MOSCOW (Reuters) - Police in Moscow detained prominent anti-Kremlin activist Ildar Dadin on Friday, less than two weeks after he was released from prison, when he staged a one-man demonstration outside Russia’s prison service.
Dadin, 34, was freed from a Siberian prison last month after becoming the first person to be jailed under new rules that made some forms of non-violent protest a criminal offence.
He was sentenced to three years in prison - reduced to two and a half on appeal - in December 2015 for a series of peaceful one-man protests against the Kremlin. The Supreme Court quashed his conviction on Feb. 22.
Dadin’s wife, Anastasia Zotova, confirmed he had been detained on Friday as did eye witnesses. Law enforcement sources told Russian news agencies he had been taken into custody for failing to show his passport when asked.
“Ildar again is arrested,” Zotova wrote on social media. “His first picket (since his release), his first detention.” Zotova, who afterwards herself staged a similar protest in the same spot, said her husband had later been released.

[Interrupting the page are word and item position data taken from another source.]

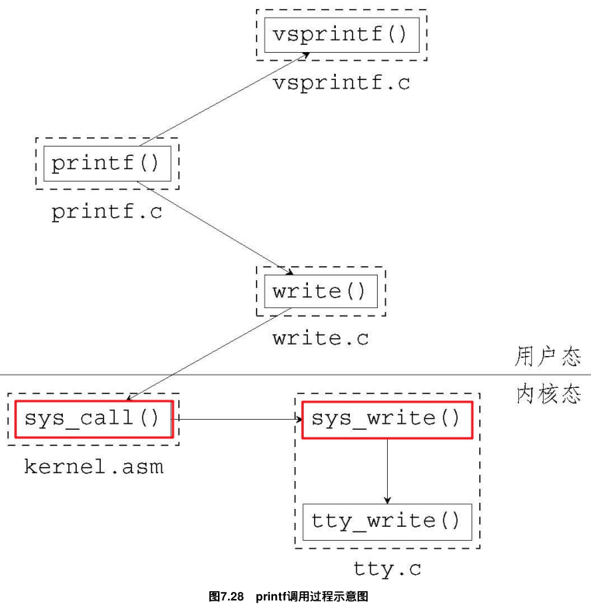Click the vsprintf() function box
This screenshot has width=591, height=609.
[340, 35]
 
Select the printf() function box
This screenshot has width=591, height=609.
[106, 164]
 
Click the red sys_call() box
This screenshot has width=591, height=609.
[93, 419]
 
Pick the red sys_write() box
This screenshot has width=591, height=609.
[386, 419]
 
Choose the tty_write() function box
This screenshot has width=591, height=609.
[386, 521]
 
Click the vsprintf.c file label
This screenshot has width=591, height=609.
[340, 82]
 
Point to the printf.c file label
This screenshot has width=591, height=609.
[107, 212]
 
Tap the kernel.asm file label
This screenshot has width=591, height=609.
[94, 467]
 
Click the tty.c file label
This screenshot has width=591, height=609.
[387, 569]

Russian news agencies cited Dadin complaining that police had violated his constitutional rights by failing to back their request to see his passport with the necessary legal documents.
Photographs from the scene showed Dadin holding a placard in central Moscow outside the federal prison service demanding that a raft of prison officials be fired.
Before he was released, Dadin, an outspoken critic of President Vladimir Putin and his policies, said he was being tortured and feared for his life.
Prison officials dismissed his allegations, but he was subsequently moved to a different prison and then freed.
Dadin and fellow rights activists are lobbying to get the law under which he was first jailed, which made it a crime to violate protest rules more than twice in 180 days, annulled.